_Task to complete_:
For this exercise, reproduce the entries below exactly, but only from the line containing "Instruction: Tap the US flag market icon" through the line containing "Given: Select the IV-V green legend swatch", both included.

_Dataset entries_:
————
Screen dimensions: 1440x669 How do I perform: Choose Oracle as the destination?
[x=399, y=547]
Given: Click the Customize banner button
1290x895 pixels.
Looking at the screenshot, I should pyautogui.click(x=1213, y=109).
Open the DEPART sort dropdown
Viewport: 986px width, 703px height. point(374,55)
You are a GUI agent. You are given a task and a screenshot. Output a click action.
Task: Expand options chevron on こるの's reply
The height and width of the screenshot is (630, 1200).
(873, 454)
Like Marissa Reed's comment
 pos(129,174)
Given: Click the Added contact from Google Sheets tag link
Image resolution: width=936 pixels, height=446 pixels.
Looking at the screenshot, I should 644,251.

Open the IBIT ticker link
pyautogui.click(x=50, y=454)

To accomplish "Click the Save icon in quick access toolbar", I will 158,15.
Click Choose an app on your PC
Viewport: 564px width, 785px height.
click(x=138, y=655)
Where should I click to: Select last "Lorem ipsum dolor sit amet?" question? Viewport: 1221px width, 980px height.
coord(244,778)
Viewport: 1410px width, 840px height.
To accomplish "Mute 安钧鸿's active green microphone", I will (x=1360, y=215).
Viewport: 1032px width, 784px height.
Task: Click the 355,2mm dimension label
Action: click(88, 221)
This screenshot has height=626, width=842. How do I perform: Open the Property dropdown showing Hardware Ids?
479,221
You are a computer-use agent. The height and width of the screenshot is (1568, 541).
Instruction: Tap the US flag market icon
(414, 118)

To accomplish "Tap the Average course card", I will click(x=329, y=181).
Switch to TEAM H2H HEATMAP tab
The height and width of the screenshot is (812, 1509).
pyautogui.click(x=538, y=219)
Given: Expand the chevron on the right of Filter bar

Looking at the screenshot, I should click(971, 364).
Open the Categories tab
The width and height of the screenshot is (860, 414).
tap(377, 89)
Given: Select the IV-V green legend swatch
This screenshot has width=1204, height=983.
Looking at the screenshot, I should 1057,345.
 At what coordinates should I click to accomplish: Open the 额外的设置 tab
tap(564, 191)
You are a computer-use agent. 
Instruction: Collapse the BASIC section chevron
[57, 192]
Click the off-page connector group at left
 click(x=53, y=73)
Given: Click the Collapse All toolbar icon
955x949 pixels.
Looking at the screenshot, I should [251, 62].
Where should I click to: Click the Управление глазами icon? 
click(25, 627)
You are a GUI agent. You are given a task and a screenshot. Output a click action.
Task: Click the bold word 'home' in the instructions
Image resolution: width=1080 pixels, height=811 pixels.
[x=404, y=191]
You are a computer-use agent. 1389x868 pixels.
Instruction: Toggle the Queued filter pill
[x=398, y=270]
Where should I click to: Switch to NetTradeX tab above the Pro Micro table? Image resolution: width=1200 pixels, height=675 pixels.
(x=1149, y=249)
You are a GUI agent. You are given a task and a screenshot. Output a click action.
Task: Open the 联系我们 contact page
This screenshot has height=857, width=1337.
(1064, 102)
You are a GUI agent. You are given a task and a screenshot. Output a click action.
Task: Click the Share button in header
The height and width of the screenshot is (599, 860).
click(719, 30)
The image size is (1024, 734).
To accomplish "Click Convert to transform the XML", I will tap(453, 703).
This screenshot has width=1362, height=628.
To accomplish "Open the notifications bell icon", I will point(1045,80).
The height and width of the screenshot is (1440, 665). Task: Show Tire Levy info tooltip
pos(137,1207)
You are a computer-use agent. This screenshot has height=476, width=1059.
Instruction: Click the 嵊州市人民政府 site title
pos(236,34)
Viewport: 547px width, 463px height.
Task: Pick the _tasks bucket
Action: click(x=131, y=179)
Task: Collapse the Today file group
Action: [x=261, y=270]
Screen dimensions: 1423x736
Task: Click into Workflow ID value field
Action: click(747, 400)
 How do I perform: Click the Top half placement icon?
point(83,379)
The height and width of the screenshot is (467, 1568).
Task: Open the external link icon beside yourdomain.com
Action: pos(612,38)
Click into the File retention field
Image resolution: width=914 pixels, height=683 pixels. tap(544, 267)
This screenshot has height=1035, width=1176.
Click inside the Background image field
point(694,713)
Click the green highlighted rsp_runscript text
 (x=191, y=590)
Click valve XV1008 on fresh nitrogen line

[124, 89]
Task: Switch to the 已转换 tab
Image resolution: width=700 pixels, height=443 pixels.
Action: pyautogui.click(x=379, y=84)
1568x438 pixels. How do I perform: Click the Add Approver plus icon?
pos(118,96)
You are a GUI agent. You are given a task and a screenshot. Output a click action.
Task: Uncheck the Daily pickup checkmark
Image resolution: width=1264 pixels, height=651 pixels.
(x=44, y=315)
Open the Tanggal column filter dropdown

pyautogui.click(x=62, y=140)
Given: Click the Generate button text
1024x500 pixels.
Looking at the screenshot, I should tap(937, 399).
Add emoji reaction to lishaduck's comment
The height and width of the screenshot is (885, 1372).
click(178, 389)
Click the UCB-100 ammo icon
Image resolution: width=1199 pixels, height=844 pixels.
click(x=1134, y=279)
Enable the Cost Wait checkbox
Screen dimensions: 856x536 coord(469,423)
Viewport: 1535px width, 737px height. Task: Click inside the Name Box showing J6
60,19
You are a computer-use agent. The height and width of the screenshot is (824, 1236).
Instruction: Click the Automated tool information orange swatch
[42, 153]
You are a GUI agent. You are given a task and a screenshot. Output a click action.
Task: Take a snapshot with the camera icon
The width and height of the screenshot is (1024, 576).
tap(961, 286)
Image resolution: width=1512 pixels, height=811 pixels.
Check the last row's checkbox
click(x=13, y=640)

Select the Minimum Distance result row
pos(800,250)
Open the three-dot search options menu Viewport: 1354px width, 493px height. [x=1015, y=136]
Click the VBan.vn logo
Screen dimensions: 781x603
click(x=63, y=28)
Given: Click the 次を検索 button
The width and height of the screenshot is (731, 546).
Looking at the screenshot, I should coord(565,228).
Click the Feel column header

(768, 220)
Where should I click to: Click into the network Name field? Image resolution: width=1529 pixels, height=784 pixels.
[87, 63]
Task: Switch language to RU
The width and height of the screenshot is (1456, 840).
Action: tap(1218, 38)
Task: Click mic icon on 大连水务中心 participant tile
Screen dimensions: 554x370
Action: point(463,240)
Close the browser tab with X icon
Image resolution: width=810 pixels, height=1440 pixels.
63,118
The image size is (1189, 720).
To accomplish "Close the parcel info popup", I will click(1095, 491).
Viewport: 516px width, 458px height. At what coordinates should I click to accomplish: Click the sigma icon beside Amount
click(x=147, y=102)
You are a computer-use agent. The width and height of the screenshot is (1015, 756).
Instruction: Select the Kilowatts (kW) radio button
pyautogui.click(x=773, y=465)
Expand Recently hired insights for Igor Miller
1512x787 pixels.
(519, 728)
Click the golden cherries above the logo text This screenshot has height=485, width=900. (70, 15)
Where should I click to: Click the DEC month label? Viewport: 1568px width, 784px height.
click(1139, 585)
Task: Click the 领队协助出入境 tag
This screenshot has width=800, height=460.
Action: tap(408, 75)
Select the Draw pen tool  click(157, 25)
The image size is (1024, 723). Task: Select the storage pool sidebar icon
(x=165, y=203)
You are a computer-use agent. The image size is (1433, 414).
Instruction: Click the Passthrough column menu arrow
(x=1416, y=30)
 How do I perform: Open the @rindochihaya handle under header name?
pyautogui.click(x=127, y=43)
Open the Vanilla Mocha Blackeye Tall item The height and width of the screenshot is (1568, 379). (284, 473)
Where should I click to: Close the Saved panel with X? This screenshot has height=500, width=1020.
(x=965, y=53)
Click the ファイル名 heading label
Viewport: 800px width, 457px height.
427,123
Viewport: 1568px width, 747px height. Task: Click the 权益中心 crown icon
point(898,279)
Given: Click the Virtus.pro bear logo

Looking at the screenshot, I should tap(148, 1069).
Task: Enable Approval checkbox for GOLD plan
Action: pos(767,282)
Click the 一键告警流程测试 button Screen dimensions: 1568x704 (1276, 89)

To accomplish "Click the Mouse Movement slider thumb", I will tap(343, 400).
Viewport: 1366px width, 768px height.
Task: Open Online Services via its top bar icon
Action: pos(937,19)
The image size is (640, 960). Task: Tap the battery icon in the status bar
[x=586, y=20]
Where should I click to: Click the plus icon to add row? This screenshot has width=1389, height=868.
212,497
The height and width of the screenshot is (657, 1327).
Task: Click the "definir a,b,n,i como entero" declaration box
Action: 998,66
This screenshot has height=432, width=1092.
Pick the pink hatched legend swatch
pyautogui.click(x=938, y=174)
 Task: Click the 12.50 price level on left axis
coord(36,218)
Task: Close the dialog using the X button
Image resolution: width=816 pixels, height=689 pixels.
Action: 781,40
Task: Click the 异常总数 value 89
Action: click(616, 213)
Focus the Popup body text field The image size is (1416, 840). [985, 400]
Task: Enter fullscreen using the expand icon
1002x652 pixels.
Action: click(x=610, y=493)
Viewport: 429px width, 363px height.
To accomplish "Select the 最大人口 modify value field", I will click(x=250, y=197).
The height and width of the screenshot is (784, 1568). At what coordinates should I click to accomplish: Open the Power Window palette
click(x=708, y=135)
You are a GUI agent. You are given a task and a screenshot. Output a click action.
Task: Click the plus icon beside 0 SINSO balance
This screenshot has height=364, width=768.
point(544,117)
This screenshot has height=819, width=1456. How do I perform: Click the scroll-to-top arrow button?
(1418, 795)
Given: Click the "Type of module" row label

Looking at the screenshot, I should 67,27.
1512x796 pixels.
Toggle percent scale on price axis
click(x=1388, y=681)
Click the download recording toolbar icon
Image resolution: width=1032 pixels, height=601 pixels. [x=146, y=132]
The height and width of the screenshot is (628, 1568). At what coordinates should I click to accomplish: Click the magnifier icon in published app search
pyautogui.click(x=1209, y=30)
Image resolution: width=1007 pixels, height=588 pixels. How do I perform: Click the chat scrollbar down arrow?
————
_Response to this exercise_:
Instruction: Tap the US flag market icon
(414, 118)

To accomplish "Tap the Average course card", I will click(x=329, y=181).
Switch to TEAM H2H HEATMAP tab
The height and width of the screenshot is (812, 1509).
pyautogui.click(x=538, y=219)
Given: Expand the chevron on the right of Filter bar

Looking at the screenshot, I should click(971, 364).
Open the Categories tab
The width and height of the screenshot is (860, 414).
tap(377, 89)
Given: Select the IV-V green legend swatch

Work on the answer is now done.